9. Aged 18-80 years.
10. ECOG performance status of 0 or 1.
11. A measurable lesion is not required.
12. No history of surgery, drug therapy, or radiotherapy for distant metastasis.
Bisphosphonate preparations and RANKL inhibitors before registration, and surgery for
the purpose of diagnosing metastasis are permitted.
13. No radical surgery of the primary tumor or regional lymph nodes between diagnosis of
oligometastasis to registration.
14. In the case of recurrent breast cancer, disease-free interval of 12 months or more
from surgery, perioperative chemotherapy, or molecular targeted therapy for initial
treatment of breast cancer.
15. No prior treatment of endocrine therapy, chemotherapy, molecular targeted therapy, and
immunotherapy against any other malignancies within 5 years.
16. Adequate organ function within 14 days prior to the first registration. (i) ANC >=
1500 cells/mm3 (ii) Hemoglobin >= 9.0 g/dL (iii) Platelet count >= 100,000/ mm3 (iv)
Serum bilirubin <= 1.5 mg/dL (v) AST <= 100 U/L (vi) ALT <= 100 U/L (vii) Creatinine
<= 1.5 mg/dL (<= 2.3 mg/dL for luminal breast cancer)

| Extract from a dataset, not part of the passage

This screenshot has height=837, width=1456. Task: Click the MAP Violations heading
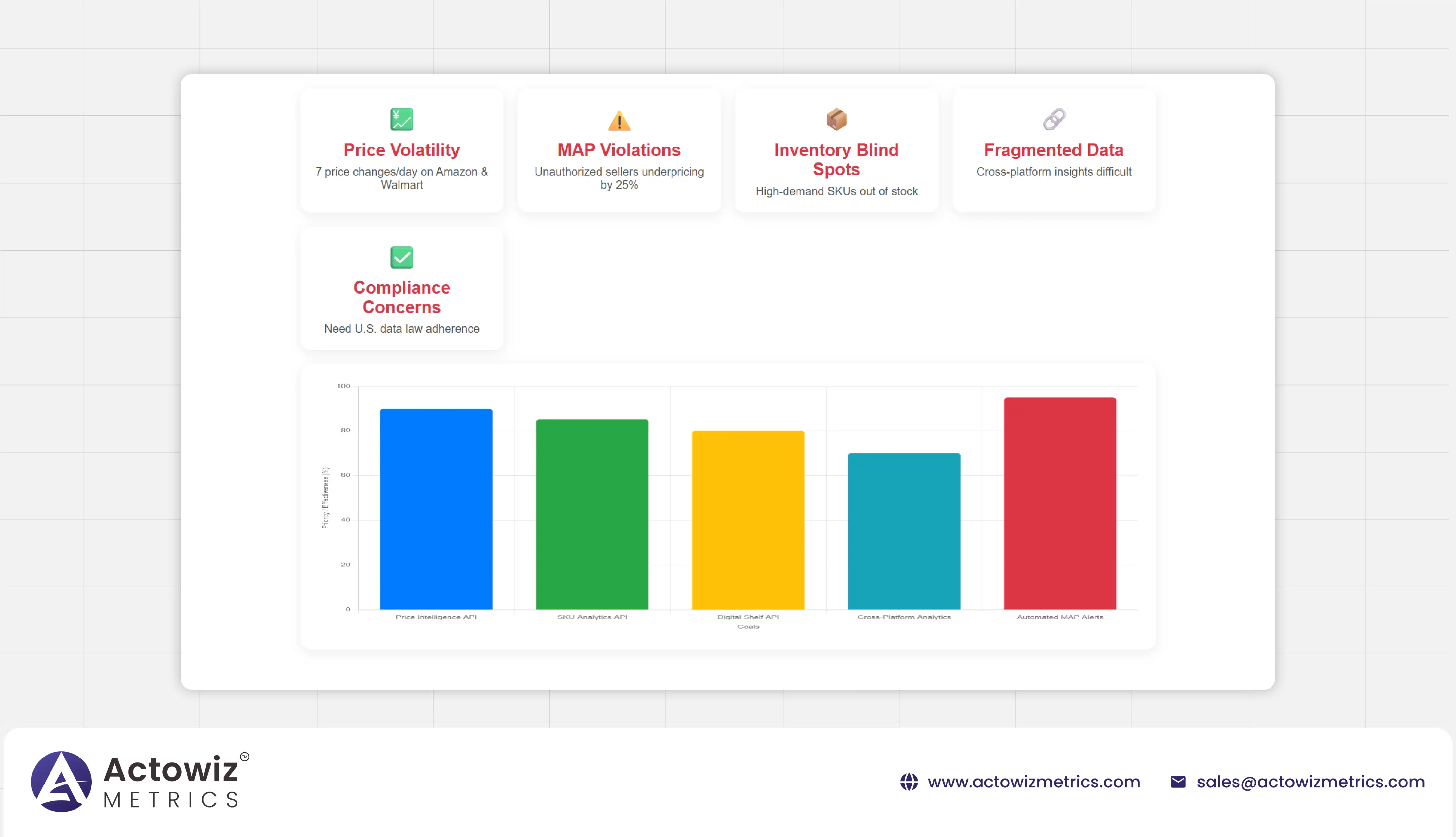[619, 150]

17. Ejection fraction of cardiac function is defined over 50%.
18. Written informed consent.
Secondary Registration Eligibility Criteria:
1. Primary registration in this study, and the planned number of courses of systemic drug
therapy by subtype has been performed.
2. No progression or new distant metastasis by response evaluation.
3. Secondary registration is within 28 days from response evaluation.

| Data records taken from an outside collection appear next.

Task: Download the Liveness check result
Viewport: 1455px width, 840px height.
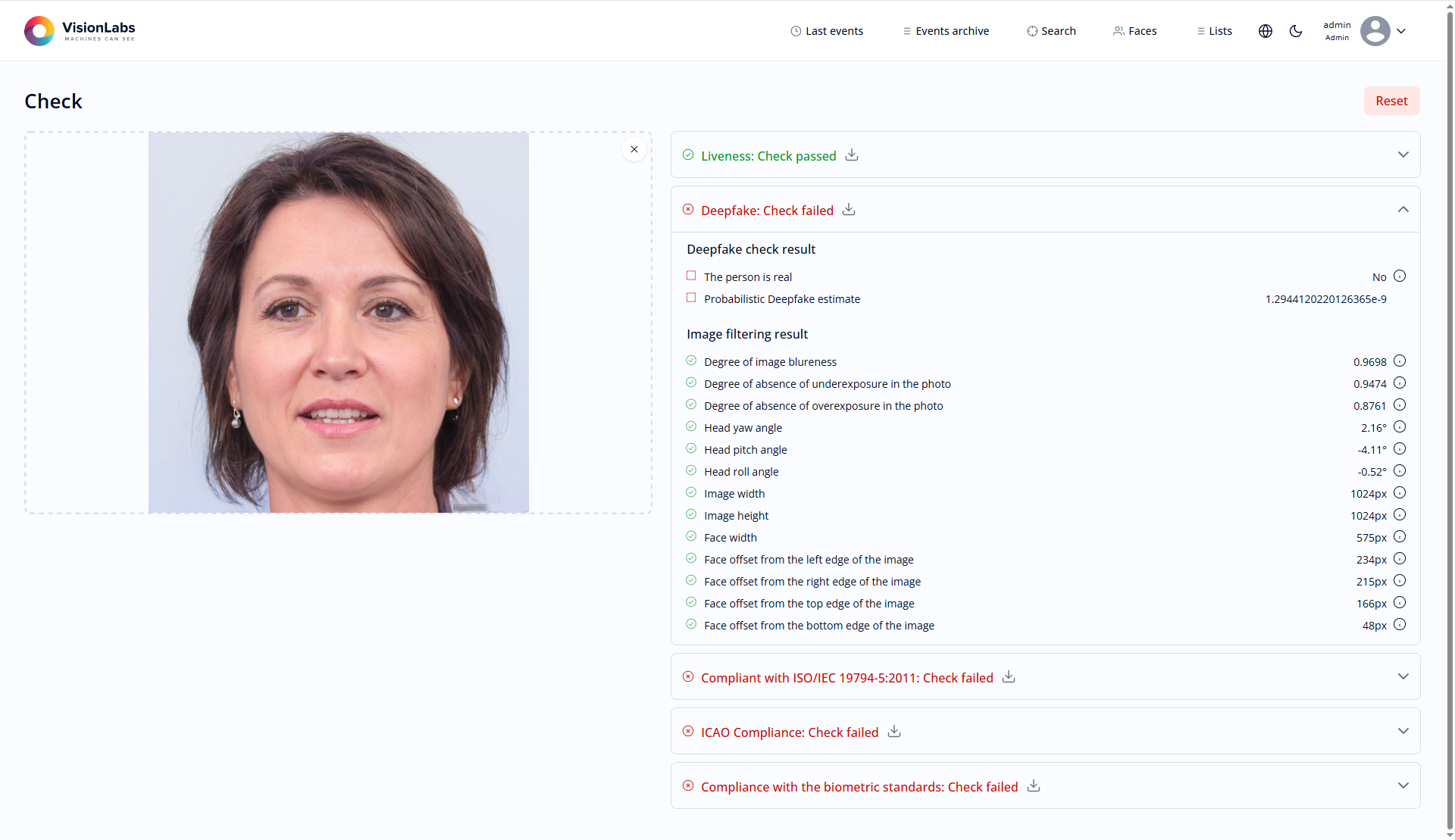Action: [x=852, y=155]
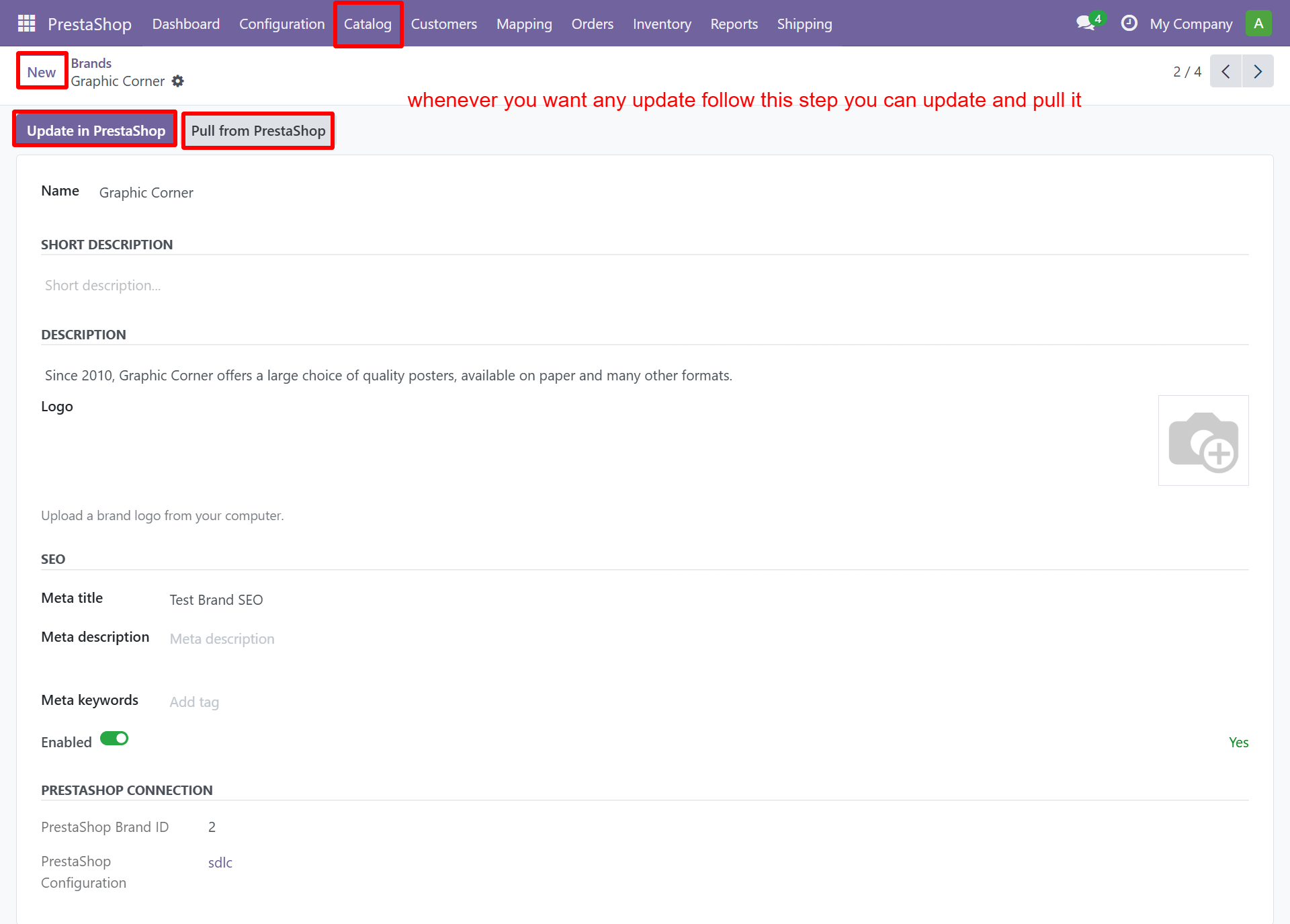The image size is (1290, 924).
Task: Open the Configuration dropdown menu
Action: pyautogui.click(x=282, y=24)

4. Within 84-126 days from the primary registration.
5. At least one oligometastasis remains on imaging and considered feasible to definitive
local therapy.
6. No metastasis-directed therapy for breast cancer after primary registration.

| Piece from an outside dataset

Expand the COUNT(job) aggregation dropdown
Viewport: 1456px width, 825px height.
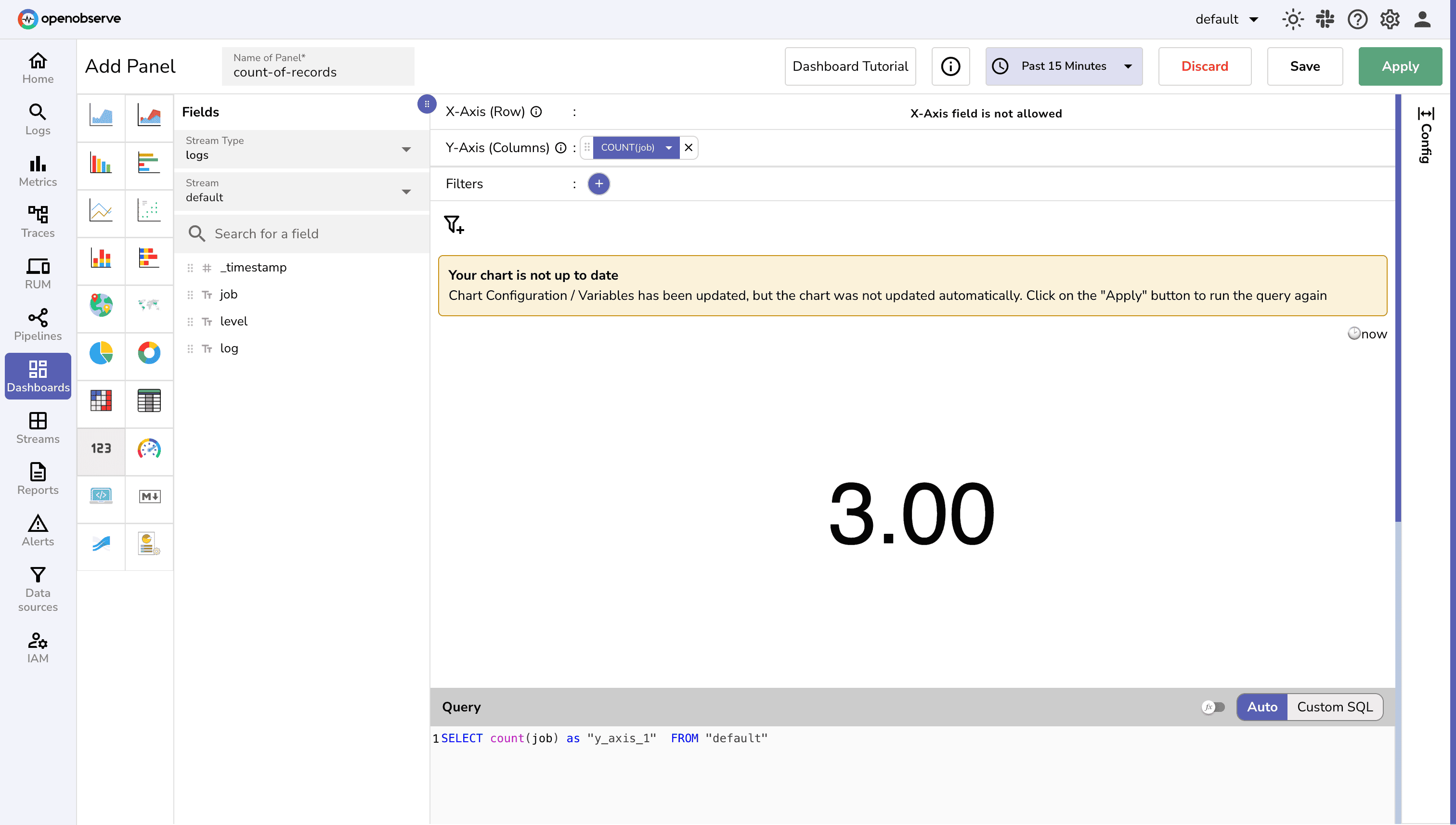pos(669,147)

7. ECOG performance status of 0 or 1.
8. Adequate organ function within 14 days prior to the second registration. (i) ANC >=
1500 cells/mm3 (ii) Hemoglobin >= 9.0 g/dL (iii) Platelet count >= 100,000/ mm3 (iv)
Serum bilirubin <= 1.5 mg/dL (v) AST <= 100 U/L (vi) ALT <= 100 U/L (vii) Creatinine
<= 1.5 mg/dL (<= 2.3 mg/dL for luminal breast cancer)
Exclusion Criteria:
1. Active malignancies curatively treated with no evidence of disease for >= 5 years
prior to randomization.
2. Infection with care.
3. Fever up 38 degrees Celsius.
4. Childbearing potential, delivery after 28 days, breastfeeding
5. Mental disorders.
6. Continuously take steroids or immunosuppressive drugs.
7. Unstable angina or history of cardiac infarction within 6months.
8. Uncontrolled Hypertension.
9. Uncontrolled Diabetes mellitus.
10. Congestive heart failure deserved class II of New York Heart Association (NYHA),
uncontrolled Dilated or Hypertrophic cardiomyopathy.
11. Severe arrhythmia need to cure (except Atrial fibrillation, Paroxysmal
supraventricular tachycardia)
12. Interstitial pneumonia, pulmonary fibrosis, severe emphysema diagnosed chest CT scan.